Large law firms are increasingly vulnerable to a cybersecurity attack, with the number of reported attacks up to double the figure from last year, according to the American Bar Association (ABA) legal technology survey report 2015, published last week.

The extensive report, which received answers from an average of 907 lawyers to each of the six sections of the report, found that out of firms of 100-499 and 500 or more lawyers, 23% reported experiencing a security breach compared with 10% and 17% respectively in 2014.

Overall 15% of firms have reported a security breach, up 1% on last year.

Despite this, many of the statistics pertaining to the level of preparedness and awareness among law firms are woeful, even where those figures have improved. Within the largest group of firms, 55% said they have an incident response plan to address a security breach, followed by 39% of firms of 100-499 lawyers; 34% of firms of 10-49 lawyers; 22% of sole practitioners and 20% of firms of 2-9 lawyers.

Across the board over half of law firms still have no policy governing email, internet and social media, the survey reveals. While ‘a majority’ of respondents said they have a document and records management policy, that figure was nonetheless 55%. Among firms of 100-499 lawyers that figure rises to 85% and among firms of 500+ it is 89%.

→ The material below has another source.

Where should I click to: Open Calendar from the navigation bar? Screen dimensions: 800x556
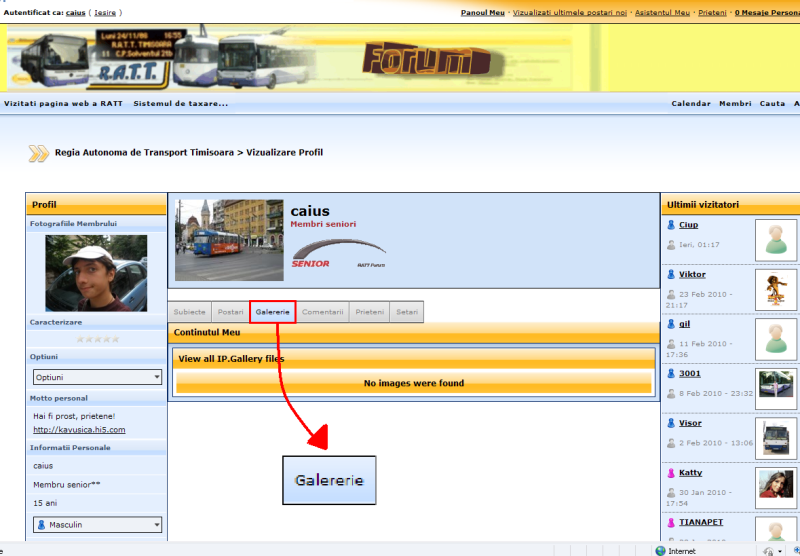(690, 103)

However, when it comes to having an employee privacy policy, only 62% of respondents from law firms of 100-499 lawyers said they have one, with that figure rising marginally to 67% among the 500+ lawyer bracket.

The most popular security tools are spam filters (87%); firewall software (79%); anti-spyware (78%) and pop-up blockers (76%).

Security tools used by less than half of respondents include file access restriction (41%); email encryption (31%); web filtering (26%); and intrusion prevention (22%).

The ABA survey found that personal mobile devices such as tablets, laptops and smartphones are now able to access firms’ networks in the vast majority (81%) of cases, 52% of which require pre-approval or have restrictions and 29% have unfettered access.

Large firms of 100 or more lawyers are more likely than others to have a full security assessment by an independent party but nonetheless the number who said they do have an assessment is just 28%. Of those large firms, 34% said they are likely to be asked by a client or potential client for a security audit or verification of their firm’s security practices.